What you need to do: Which lines hold the string "agent"? Copy each of them from the material below.

Records:
++++

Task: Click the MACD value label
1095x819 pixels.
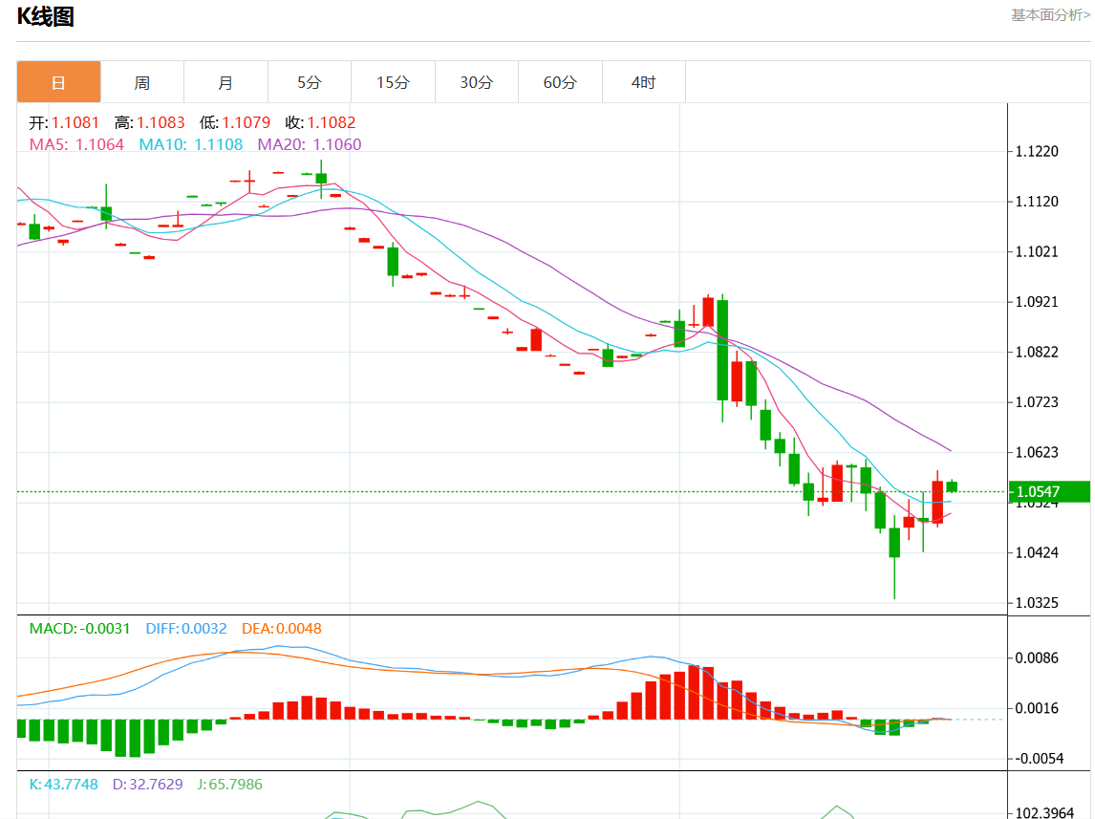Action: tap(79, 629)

++++

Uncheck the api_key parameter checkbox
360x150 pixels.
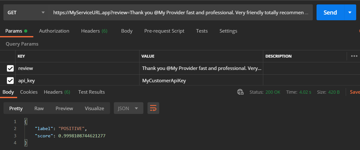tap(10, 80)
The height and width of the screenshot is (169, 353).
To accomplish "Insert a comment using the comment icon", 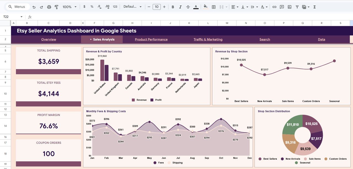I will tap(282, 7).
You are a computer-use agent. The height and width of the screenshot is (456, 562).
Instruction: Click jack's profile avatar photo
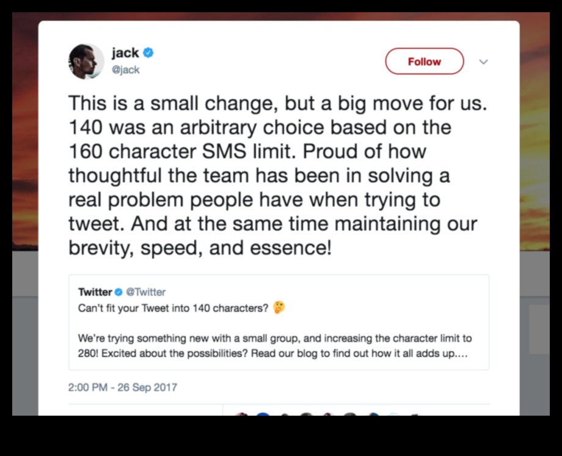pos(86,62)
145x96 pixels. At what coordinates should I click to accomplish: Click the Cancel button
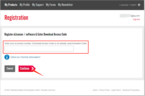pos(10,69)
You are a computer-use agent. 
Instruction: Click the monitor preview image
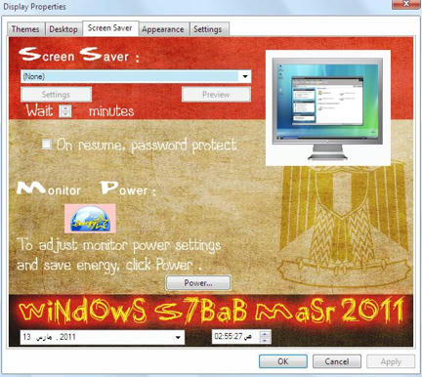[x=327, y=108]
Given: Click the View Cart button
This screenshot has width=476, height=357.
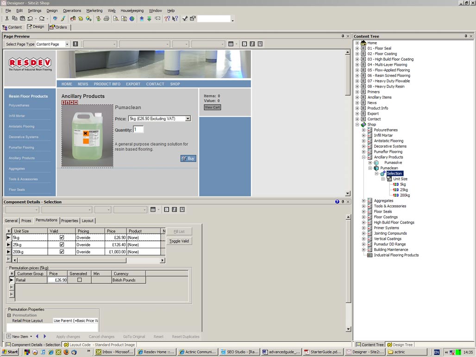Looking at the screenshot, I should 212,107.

++++

Problem solution:
You are a computer-use agent. The height and width of the screenshot is (456, 562).
You are a computer-use agent. 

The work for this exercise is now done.